Una delegación lo fue a visitar al barco. Le llevaba una propuesta increíble, la de hacerse cargo del ejército y del gobierno de la provincia de Buenos Aires y negociar con las provincias. Rechazó de plano la propuesta, dijo que la conciliación entre los dos partidos en pugna era una misión imposible. Ni quiso bajar del barco y se dirigió a Montevideo para abordar el primer barco que lo llevase nuevamente a Europa, para no volver nunca más.
La situación política fue capitalizada por Rosas, que comenzó su rápido camino al poder desde la campaña bonaerense. Lavalle terminaría retirándose. Hasta el fin de sus días, siempre recordó el 13 de diciembre.
El domingo 20 de diciembre de 1829, un año y una semana después de haber sido fusilado, entró a la ciudad la urna con sus restos. Cuando la carroza estuvo a la altura del pueblo de Flores, el centenar de ciudadanos que había ido a su encuentro, desengancharon los caballos y condujeron el carruaje a pulso hasta la iglesia parroquial de Nuestra Señora de la Piedad. Un grupo de curas se había adelantado cuatro cuadras a recibir la carroza, en medio de la gente que se agolpaba en las calles y que muchos pujaban por entrar al templo colmadísimo, donde se ofició una misa.
Toda la ciudad le rindió homenaje. Los soldados con brazaletes negros, las banderas con crespones, las campanas de las iglesias desde el mediodía de ese día hasta las ocho de la noche del siguiente no dejaron de tocar a muerto y hasta los postes de la vereda los cubrieron con ramos de olivo. Buenos Aires lo lloraba.
En un cortejo encabezado por el gobernador Juan Manuel de Rosas, quien había asumido la gobernación el 8 de diciembre de ese año, y detrás sus funcionarios -todos de luto- acompañaron los despojos a una capilla, donde se volvió a rezar. Cañonazos cada media hora, altares alusivos, guardias de honor. Todo refería al desgraciado que había sido fusilado en San Lorenzo de Navarro.
Al día siguiente más misas y procesiones. Nuevamente la iglesia, más ceremonias, más cañonazos, otros recuerdos y alabanzas. A las seis de la tarde todos fueron al cementerio, al que llegaron dos horas después. Dicen que el gobernador estaba conmovido. Cuando éste dejó caer una guirnalda sobre la fosa, todo concluyó.

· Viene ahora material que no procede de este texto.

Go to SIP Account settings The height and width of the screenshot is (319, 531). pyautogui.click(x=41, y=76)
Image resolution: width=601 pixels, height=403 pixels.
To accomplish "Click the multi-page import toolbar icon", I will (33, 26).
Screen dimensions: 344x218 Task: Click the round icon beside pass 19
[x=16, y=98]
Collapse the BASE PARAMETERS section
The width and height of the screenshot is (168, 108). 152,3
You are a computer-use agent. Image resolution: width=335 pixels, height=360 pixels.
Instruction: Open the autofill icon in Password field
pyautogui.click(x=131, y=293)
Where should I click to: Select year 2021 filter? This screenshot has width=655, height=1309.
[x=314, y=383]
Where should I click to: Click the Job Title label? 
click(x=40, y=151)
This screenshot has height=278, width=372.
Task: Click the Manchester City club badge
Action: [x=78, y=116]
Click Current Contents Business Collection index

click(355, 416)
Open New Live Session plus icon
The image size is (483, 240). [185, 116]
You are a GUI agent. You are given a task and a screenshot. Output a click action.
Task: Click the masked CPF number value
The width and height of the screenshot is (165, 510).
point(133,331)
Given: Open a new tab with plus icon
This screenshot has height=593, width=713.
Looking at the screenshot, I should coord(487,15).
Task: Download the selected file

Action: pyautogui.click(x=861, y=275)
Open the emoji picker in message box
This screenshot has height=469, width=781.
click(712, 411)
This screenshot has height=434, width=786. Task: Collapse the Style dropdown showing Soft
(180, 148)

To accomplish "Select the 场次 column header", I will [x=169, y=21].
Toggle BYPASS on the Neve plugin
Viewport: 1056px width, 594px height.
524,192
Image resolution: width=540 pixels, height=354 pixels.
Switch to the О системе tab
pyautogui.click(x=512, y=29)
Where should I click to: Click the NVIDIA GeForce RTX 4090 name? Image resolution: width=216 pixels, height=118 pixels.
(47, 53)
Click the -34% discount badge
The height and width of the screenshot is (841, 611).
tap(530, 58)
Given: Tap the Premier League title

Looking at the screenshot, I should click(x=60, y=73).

Cayeron en saco los reclamos de la viuda Ángela Baudrix, 33 años, para obtener la pensión que le correspondían por su marido militar y gobernador. Estaba en la indigencia. Cuando le negaron una y otra vez la pensión que le correspondía por su esposo, debió ganarse la vida cosiendo uniformes en la ropería de Simón Pereyra. Le pagaban una miseria. Debería esperar 17 años para que Rosas autorizase el reconocimiento, cajoneado por Encarnación Ezcurra, la esposa de Rosas, ya que consideraba a Dorrego un federal cismático, y no apostólico.
Su hija Isabel nunca se casó, y desde el día del fusilamiento de su padre, siempre vistió de luto.
En 1868 Mariano Miró inauguró su mansión, en la manzana comprendida entre Avenida Córdoba, Viamonte, Libertad y Talcahuano. Once años más tarde, justo enfrente se instaló el monumento a Juan Lavalle. Para la esposa de Miró fue como una burla atroz: ella era Felisa Dorrego, sobrina del fusilado. Desde ese momento hasta el día de su muerte, puertas y ventanas que daban al monumento permanecieron siempre cerradas, en protesta al que le dieron una hora para despedirse antes de morir.